Karl Baumann

Theme/Style – Modernism, Abstraction, still lifes, landscapes, cityscapes

Media – Oils, watercolors, ink drawings

Artistic Focus – Karl Baumann’s paintings, whether landscapes, still lifes, or pure abstraction, convey both joyfulness and tension, and display his deep interest in color and texture, as well as his sincere love of the natural world around him. His tactile, lush paint surfaces were controlled by his masterful use of design, while giving the viewer a sense of freedom and energy; and reflected Baumann’s abiding generosity as an artist, a teacher, and a human being.

Career Highlights –

• Born in Leipzig, Germany in 1911, Karl Herman Baumann developed an interest in art and nature with the encouragement of his grandfather. He was drawing from the age of five, but had no formal art instruction.
• Baumann came to the United States in 1929 at the age of 18 and settled in San Francisco, joining his father who had immigrated there before World War I. For the next 10 years Baumann worked as a commercial artist at Schmidt Lithograph, where his father, a trained engraver and embosser, was also employed.
• Baumann married Naomi Pratt around 1934, and in 1939 took a job as an easel painter for the U.S. government's Works Progress Administration (WPA), giving him the freedom to devote his energy to his own artistic development.
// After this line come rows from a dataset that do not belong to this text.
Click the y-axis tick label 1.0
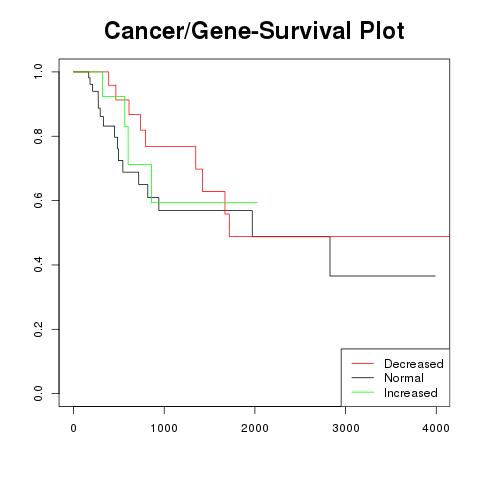 pos(38,72)
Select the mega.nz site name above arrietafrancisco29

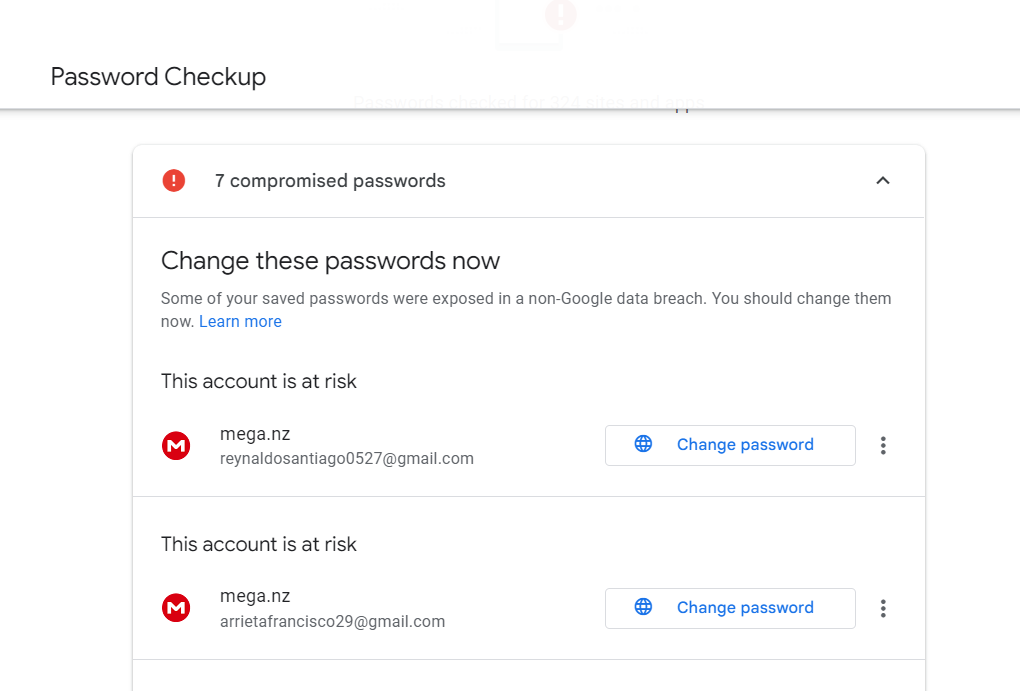(x=255, y=596)
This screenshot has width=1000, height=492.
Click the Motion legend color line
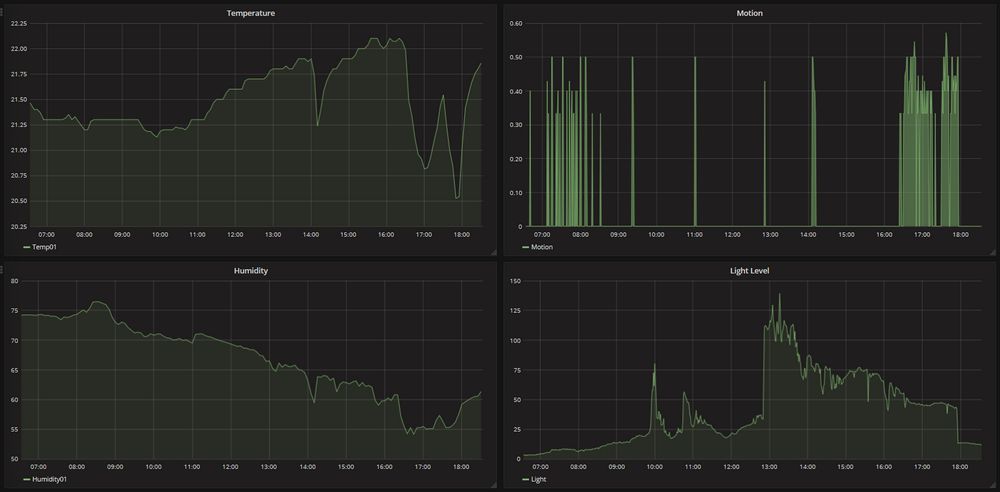click(525, 247)

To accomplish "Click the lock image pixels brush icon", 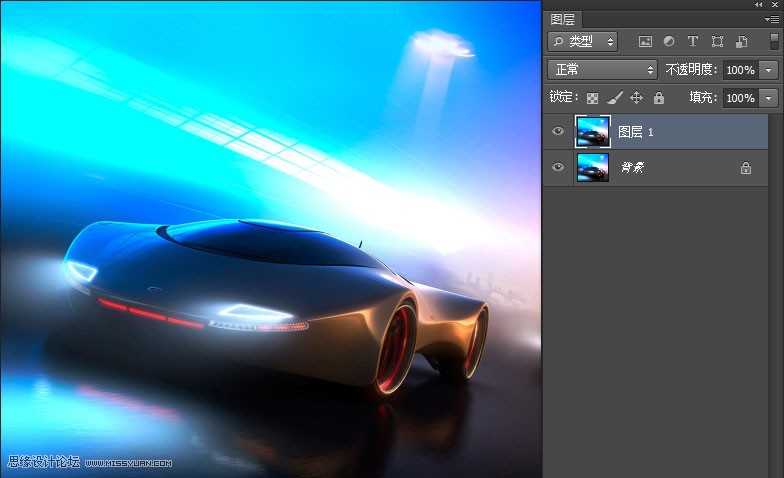I will pos(614,98).
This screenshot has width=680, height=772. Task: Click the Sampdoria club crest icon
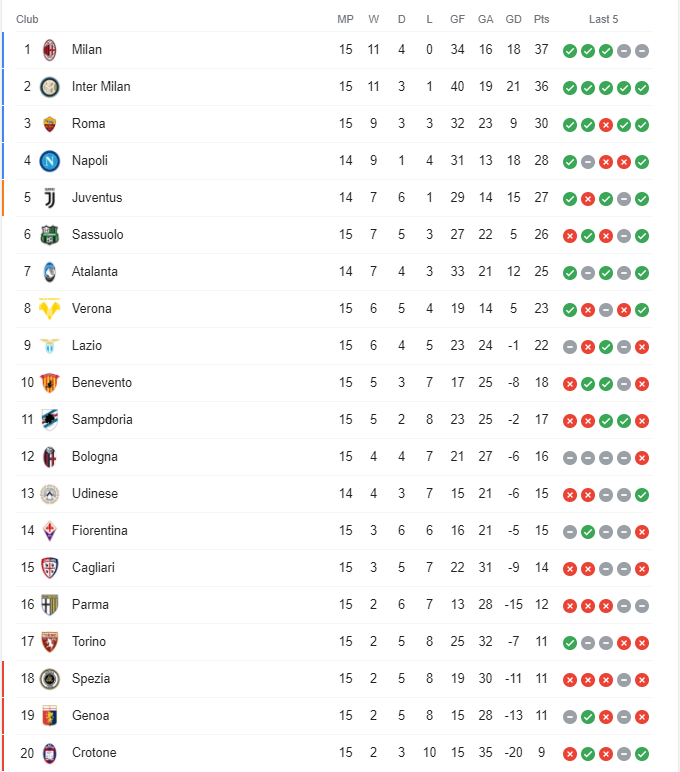click(x=50, y=420)
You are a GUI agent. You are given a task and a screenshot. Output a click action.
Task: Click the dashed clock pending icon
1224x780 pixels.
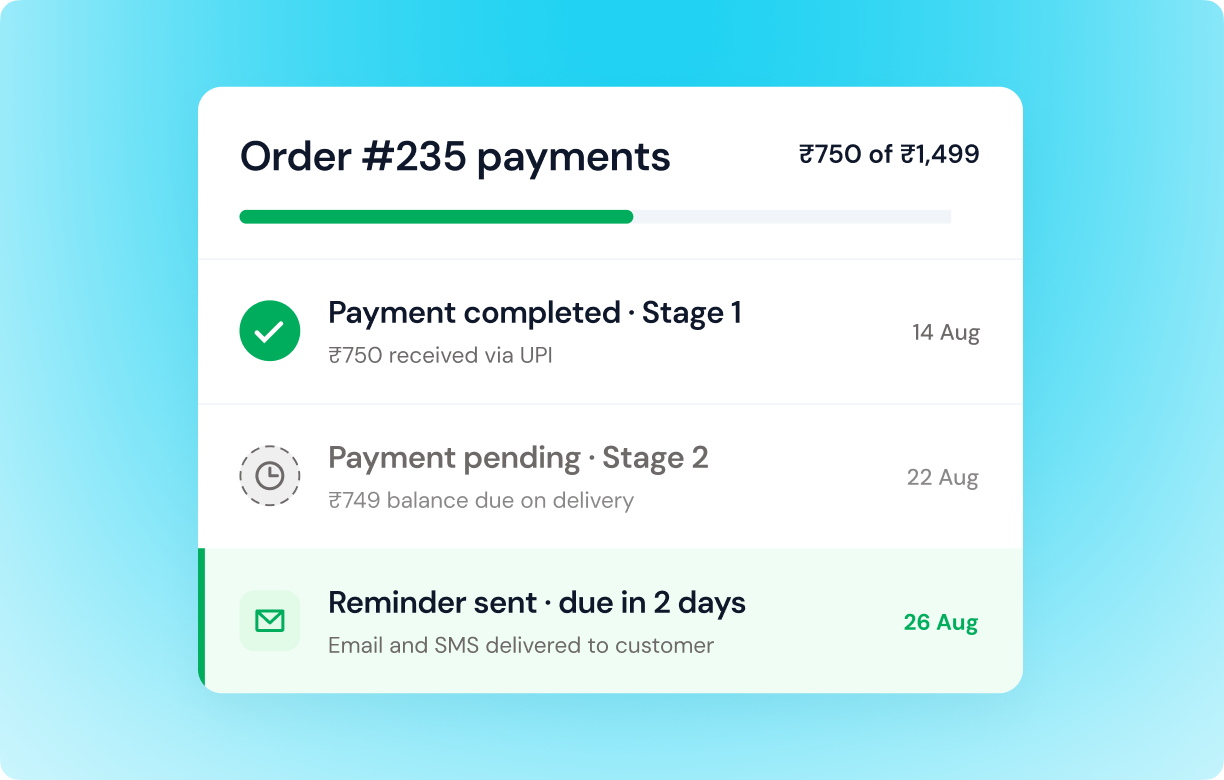pos(270,476)
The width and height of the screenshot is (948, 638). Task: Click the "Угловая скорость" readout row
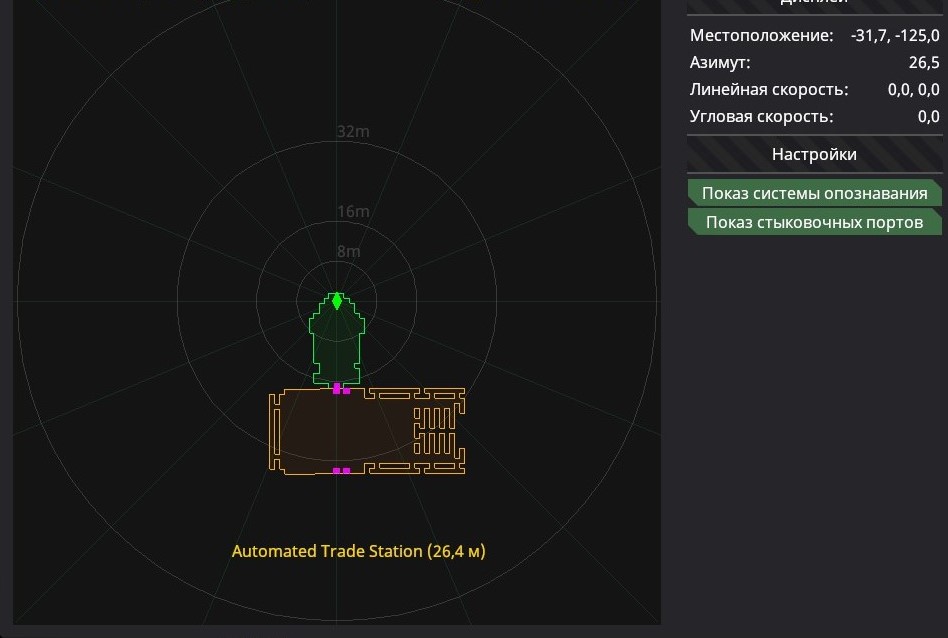[x=814, y=117]
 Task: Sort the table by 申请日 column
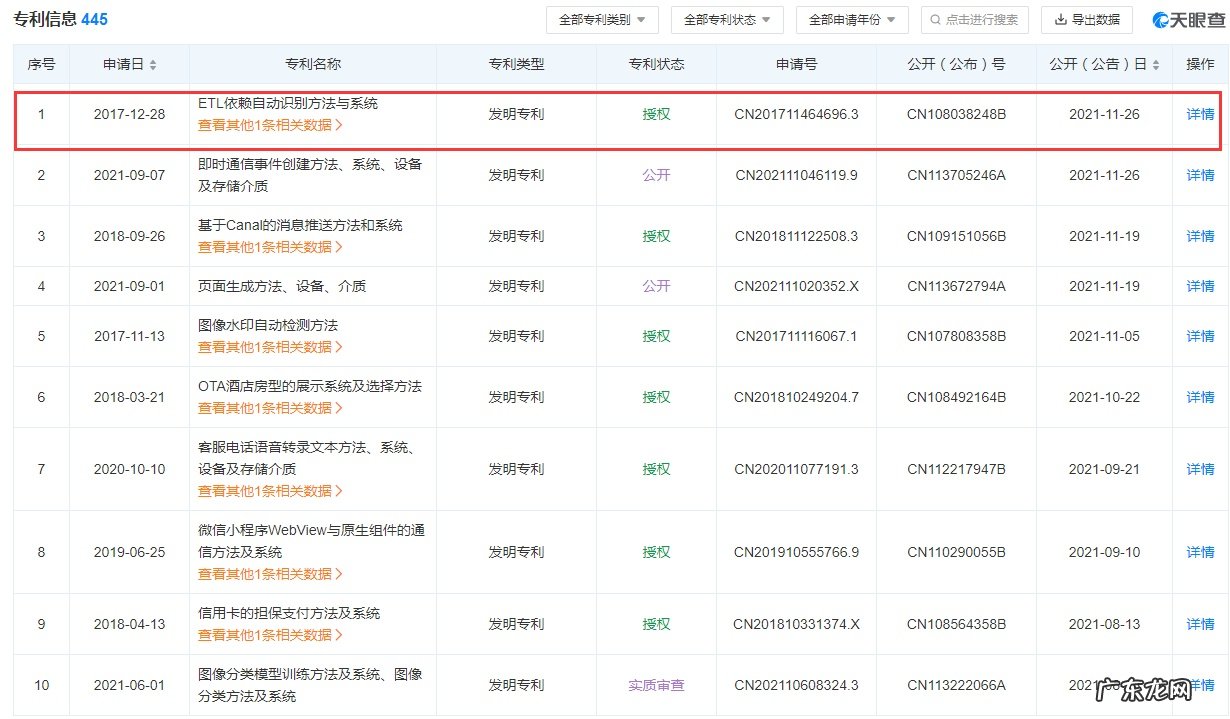point(151,64)
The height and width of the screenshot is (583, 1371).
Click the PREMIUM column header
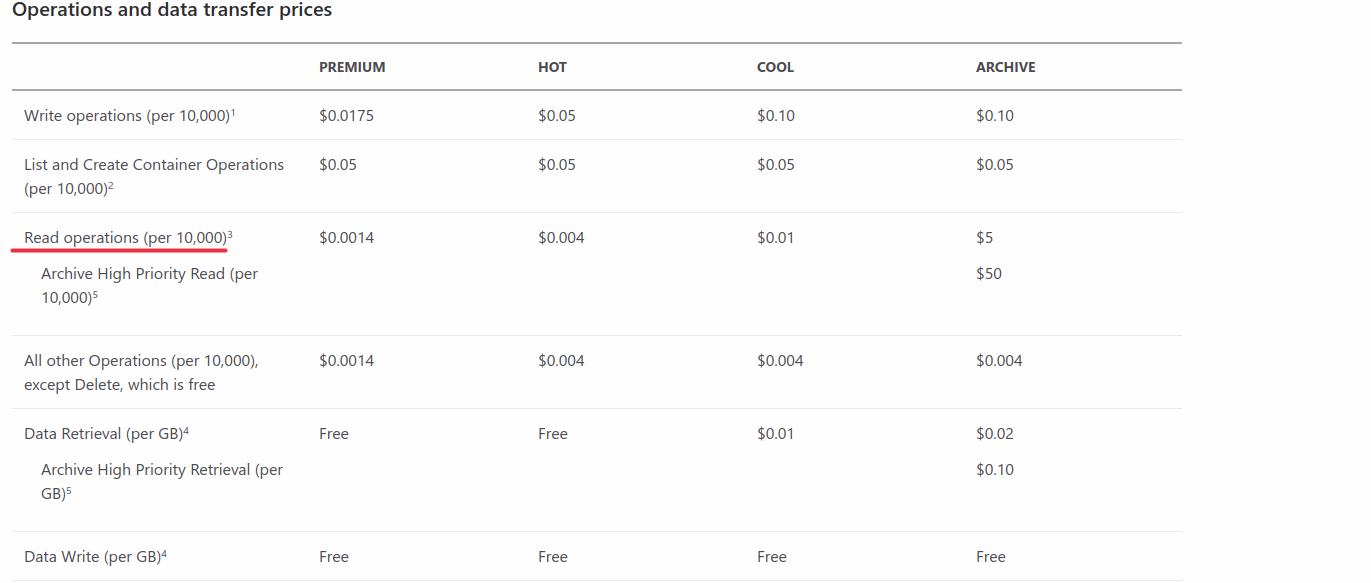(352, 67)
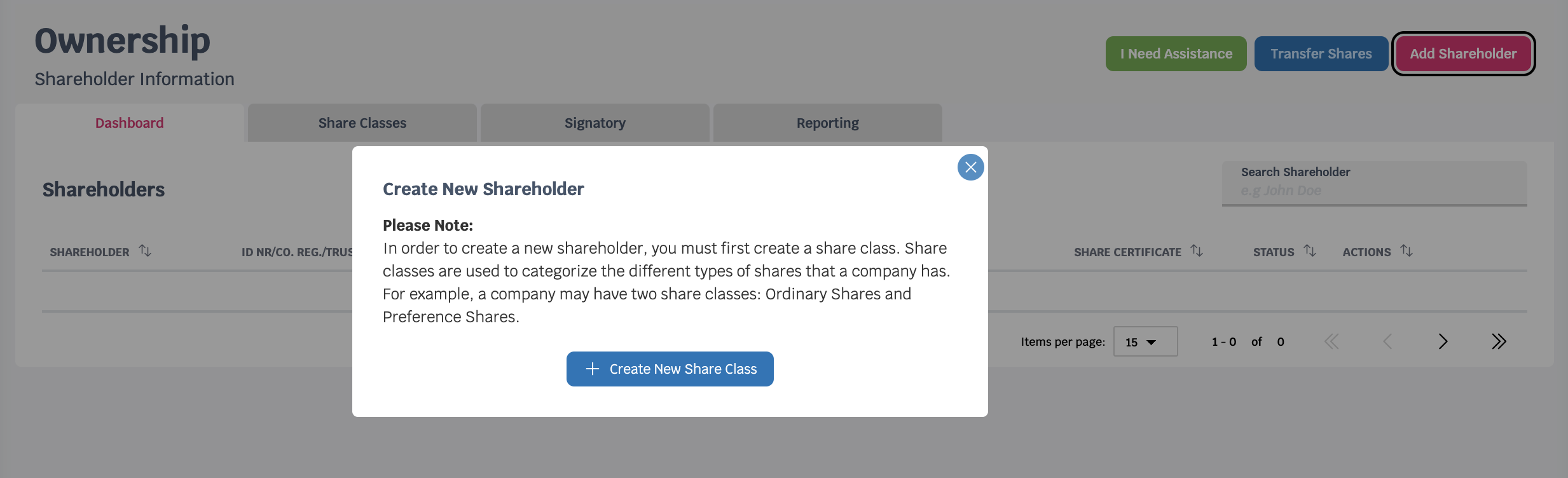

He worked mostly in watercolors, and began experimenting with abstract and expressionist styles.
• In 1939 Baumann's first one-man show took place at the Paul Elder Gallery in San Francisco. That same year he also exhibited at San Francisco's Golden Gate International Exposition, and in 1940 he won a commission to create still life mural panels in the cocktail lounge of the S.S. President Hayes.
• During his career Baumann also exhibited at San Francisco's California Palace of the Legion of Honor and Museum of Modern Art, the Oakland Art Gallery, and nationally at New York's Museum of Modern Art, the Dayton Art Institute in Ohio, and the Phillips Collection in Washington D.C.
• From 1947 to 1952 Baumann was a professor of painting at the California College of Arts and Crafts in Oakland, and also taught at the San Francisco Museum of Modern Art. An influential and popular instructor, Baumann was Nathan Oliveira's first painting teacher, and introduced the concept of “Push and Pull” that became the underlying theory of the California Abstract Expressionists of the 1950s.
• Throughout his life Baumann continued to appreciate nature, filling his studio with exotic plants, rocks, wood, and shells collected on his walks through San Francisco's Golden Gate Park or on Northern California's beaches. By the 1960s his work had become more abstract, his still lifes and landscapes interpreted in more geometrical shapes.
• In the late 1970s Baumann was diagnosed with lung cancer. He undertook a radical treatment regimen and a special diet, and two years later had made a complete recovery; but the tragic death of his son in 1976 curtailed Baumann's desire to paint.
• Karl Baumann died of a heart attack in San Francisco in 1984.